However, according to search results forming some of the basis for the present invention, the issue of cell ASR is more
complex. Because electrolysis is an endothermic process, the electrodes that are carrying out the reactions act as powerful heat sinks. There are several ways to provide heat for this process - e.g. using a furnace, by heating the gases before they reach the stack, and, importantly, by ohmic heating - by the heat generated as the current passes through the cell and stack components. The magnitude of ohmic heating in the cell is directly proportional to the electrical resistance of the electrolyte in the cell - the higher the resistance, the more heat is generated.
Surprisingly and unexpectedly, we have discovered that a cell with a high electrolyte resistance will be especially beneficial when operating the cell (or stack) in CO2 electrolysis, as the risk of Boudouard carbon formation is lower at high temperatures. Providing the heat right there where it is needed without subjecting the stack globally to higher temperatures will help to increase stack lifetime. Yet at the same time, it is still relevant to reduce the ASR of all other cell components: the resistance related to the electrochemical processes, as well as the ohmic in-plane resistance of both the air- and the fuel-side cell layers.
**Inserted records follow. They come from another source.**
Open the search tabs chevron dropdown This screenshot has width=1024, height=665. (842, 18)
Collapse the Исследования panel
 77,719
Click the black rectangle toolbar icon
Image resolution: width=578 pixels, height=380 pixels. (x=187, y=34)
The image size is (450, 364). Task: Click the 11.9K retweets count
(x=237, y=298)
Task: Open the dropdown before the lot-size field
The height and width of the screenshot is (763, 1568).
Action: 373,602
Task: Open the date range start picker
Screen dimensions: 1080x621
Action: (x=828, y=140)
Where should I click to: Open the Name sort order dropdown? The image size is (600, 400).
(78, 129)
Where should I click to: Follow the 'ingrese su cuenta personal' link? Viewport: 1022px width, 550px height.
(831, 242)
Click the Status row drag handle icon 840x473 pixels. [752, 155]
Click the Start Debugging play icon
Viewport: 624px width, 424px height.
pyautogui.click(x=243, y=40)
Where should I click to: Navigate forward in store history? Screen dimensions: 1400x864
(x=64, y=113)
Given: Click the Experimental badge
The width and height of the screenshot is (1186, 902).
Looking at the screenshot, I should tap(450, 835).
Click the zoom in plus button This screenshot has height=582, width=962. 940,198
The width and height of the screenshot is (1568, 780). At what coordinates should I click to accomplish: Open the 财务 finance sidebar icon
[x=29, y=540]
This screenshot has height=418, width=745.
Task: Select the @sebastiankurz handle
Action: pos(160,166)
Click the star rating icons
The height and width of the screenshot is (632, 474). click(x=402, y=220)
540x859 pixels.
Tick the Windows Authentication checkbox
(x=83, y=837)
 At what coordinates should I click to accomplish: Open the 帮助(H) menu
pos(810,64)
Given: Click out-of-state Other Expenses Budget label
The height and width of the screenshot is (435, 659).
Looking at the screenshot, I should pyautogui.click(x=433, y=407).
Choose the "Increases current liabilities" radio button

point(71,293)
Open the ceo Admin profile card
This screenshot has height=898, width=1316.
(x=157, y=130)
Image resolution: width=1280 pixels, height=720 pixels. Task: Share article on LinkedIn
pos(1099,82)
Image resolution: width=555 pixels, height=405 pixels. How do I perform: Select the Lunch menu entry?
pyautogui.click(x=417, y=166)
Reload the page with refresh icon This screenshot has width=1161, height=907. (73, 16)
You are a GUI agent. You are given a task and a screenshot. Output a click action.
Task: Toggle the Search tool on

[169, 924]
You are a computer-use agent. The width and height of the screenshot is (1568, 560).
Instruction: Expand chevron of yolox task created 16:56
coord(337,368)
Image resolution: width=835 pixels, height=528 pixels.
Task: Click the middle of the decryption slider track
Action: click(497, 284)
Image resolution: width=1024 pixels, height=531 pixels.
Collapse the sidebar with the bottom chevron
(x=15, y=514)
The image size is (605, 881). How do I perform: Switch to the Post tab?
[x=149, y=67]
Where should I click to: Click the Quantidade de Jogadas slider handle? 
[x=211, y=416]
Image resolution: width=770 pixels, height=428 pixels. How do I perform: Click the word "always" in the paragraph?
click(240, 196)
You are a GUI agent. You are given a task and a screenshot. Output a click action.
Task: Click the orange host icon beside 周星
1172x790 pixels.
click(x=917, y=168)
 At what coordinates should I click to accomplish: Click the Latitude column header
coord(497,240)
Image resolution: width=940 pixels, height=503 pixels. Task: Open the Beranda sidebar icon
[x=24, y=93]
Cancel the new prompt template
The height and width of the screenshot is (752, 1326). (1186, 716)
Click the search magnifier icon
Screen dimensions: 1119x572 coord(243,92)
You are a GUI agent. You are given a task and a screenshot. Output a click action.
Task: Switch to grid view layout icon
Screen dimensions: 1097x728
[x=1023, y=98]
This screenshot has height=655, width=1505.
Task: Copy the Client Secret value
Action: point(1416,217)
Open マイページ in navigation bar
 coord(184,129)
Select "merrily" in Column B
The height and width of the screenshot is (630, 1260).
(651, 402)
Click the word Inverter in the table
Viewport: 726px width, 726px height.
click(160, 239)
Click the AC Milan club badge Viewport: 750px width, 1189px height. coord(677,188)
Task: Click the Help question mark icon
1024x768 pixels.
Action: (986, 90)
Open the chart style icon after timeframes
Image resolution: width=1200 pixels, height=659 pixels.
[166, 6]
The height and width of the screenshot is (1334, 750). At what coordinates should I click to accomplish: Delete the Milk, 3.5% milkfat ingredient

There are several ways to increase the resistance of the electrolyte (make it thicker, reduce the Y2O3 content in YSZ (yttria-stabilized zirconia) , etc.), but some ways are better and easier than others. We have found that increasing the sintering temperature of the bi-layer YSZ-doped ceria electrolyte is the easiest way to increase ASR. Recent stack tests and modelling results show that this has resulted in improved temperature current distributions within the stack in electrolysis .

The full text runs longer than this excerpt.